▶ [Trecho fornecido]:
>>>

Um astro eclético. Velocidade Máxima não colocou Keanu Reeves num pacote, e ele recusou 11 milhões de dólares para aparecer na continuação, preferindo seguir o papel no drama Caminhando nas Nuvens com uma temporada no teatro – onde interpretou Hamlet – e uma turnê com sua banda de rock, Dogstar, na qual era o baixista. Mesmo com o fracasso de Johnny Mnemonic, Reação em Cadeia e o indie Paixão Bandida, Keanu agora dava as cartas. Reduziu seu salário para garantir Al Pacino no elenco de Advogado do Diabo – o que ele faria alguns anos depois em Virando o Jogo, para ter Gene Hackman no elenco – e reencontrou o sucesso.



Nada o preparou, porém, para uma ficcão científica modesta que ele foi rodar na Austrália com dois irmãos ambiciosos que só tinham um drama policial/sexy no currículo. Matrix, dos irmãos Wachowski, chegou aos cinemas no fim de abril de 1999 e se tornou o filme mais impactante do ano – o que não é pouco, já que foi a mesma temporada que viu Star Wars: A Ameaça Fantasma, Clube da Luta, A Bruxa de Blair e De Olhos Bem Fechados. No papel do herói cyberpunk Neo, Keanu achou o papel perfeito, que equilibrava sensibilidade e filosofia com a energia cinética de um filmaçio de ação original e inovador. Infelizmente, o ano ficou marcado para o ator por outros motivos. Sua namorada, Jennifer Syme, perdeu a filha do casal que nasceu prematura e não resistiu. Dezoito meses depois, Jennifer foi a única vítima de um acidente automobilístico. Foi o último envolvimento romântico público do ator.




Até então, a vida de Keanu Reeves era a de um nômade. Sem um teto para chamar de seu, ele vivia em hotéis e em casas alugadas – só me 2003 ele comprou uma residência modesta em Hollywood, seguida de um apartamento em Nova York. Longe de ser materialista, Keanu doou 50 milhões de dólares dos 70 milhões que recebeu pelas continuacões de Matrix (lançadas em 2003) para a equipe de efeitos especiais do filme. “O que tenho já me garante uma vida confortável pelos próximos séculos”, chegou a dizer. Com o cachê de seus filmes, Reeves alimenta uma organização de caridade para pessoas com câncer, além de um sem número de outras instituições – embora ele insista no anonimato.



A essa altura, Hollywood já havia desistido de categorizar Keanu Reeves. Ele continuava alternando sucessos de bilheteria (Alguém Tem Que Ceder, Constantine, A Casa do Lago, que o reuniu com a estrela de Velocidade Máxima, Sandra Bullock) com filmes independentes e experimentais. Nessa leva, ele voltou ao universo cyberpunk em O Homem Duplo (2006), de Richard Linklater, e fez o delicado A Vida Íntima de Pipa Lee (2009). Mesmo o candidato a blockbuster O Dia Em Que a Terra Parou, de 2008, não se encaixava como um “produto” hollywoodiano comum. A segunda década do século 21 trouxe serenidade e novos rumos artísticos. Se a música ficou de lado, Keanu foi para trás das câmeras com sede. Produziu o documentário Side by Side, em que entrevistava diretores como James Cameron e Martin Scorsese sobre a migração da película para o cinema digital; e dirigiu O Homem do Tai Chi, que arrancou elogios do diretor John Woo e mostrou habilidade narrativa e visual.

<<<

▶ [Segmento de dados]:
>>>

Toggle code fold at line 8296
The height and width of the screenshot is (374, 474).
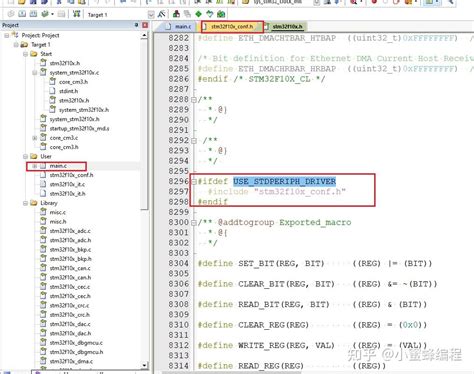194,182
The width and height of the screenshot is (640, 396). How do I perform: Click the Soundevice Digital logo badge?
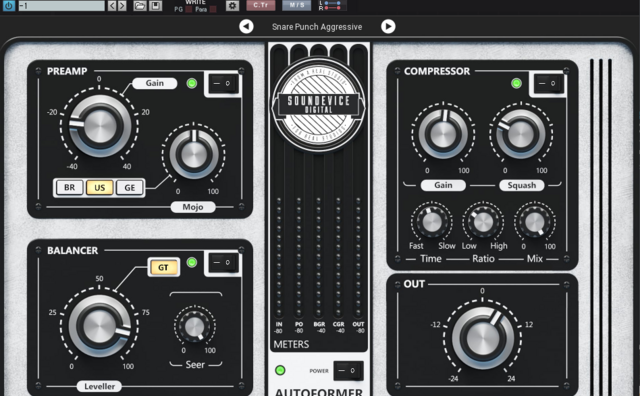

<<<

▶ [Tarefas a realizar]:
1. Segundo o trecho sobre Keanu Reeves, quanto o ator recusou para aparecer na continuação de Velocidade Máxima?
2. Reescreva o trecho sobre Keanu Reeves, tudo desde "Um astro eclético." até "reencontrou o sucesso.", trocando "baixista" por "guitarrista".

▶ [Respostas fornecidas]:
1. 11 milhões de dólares.

2.
Um astro eclético. Velocidade Máxima não colocou Keanu Reeves num pacote, e ele recusou 11 milhões de dólares para aparecer na continuação, preferindo seguir o papel no drama Caminhando nas Nuvens com uma temporada no teatro – onde interpretou Hamlet – e uma turnê com sua banda de rock, Dogstar, na qual era o guitarrista. Mesmo com o fracasso de Johnny Mnemonic, Reação em Cadeia e o indie Paixão Bandida, Keanu agora dava as cartas. Reduziu seu salário para garantir Al Pacino no elenco de Advogado do Diabo – o que ele faria alguns anos depois em Virando o Jogo, para ter Gene Hackman no elenco – e reencontrou o sucesso.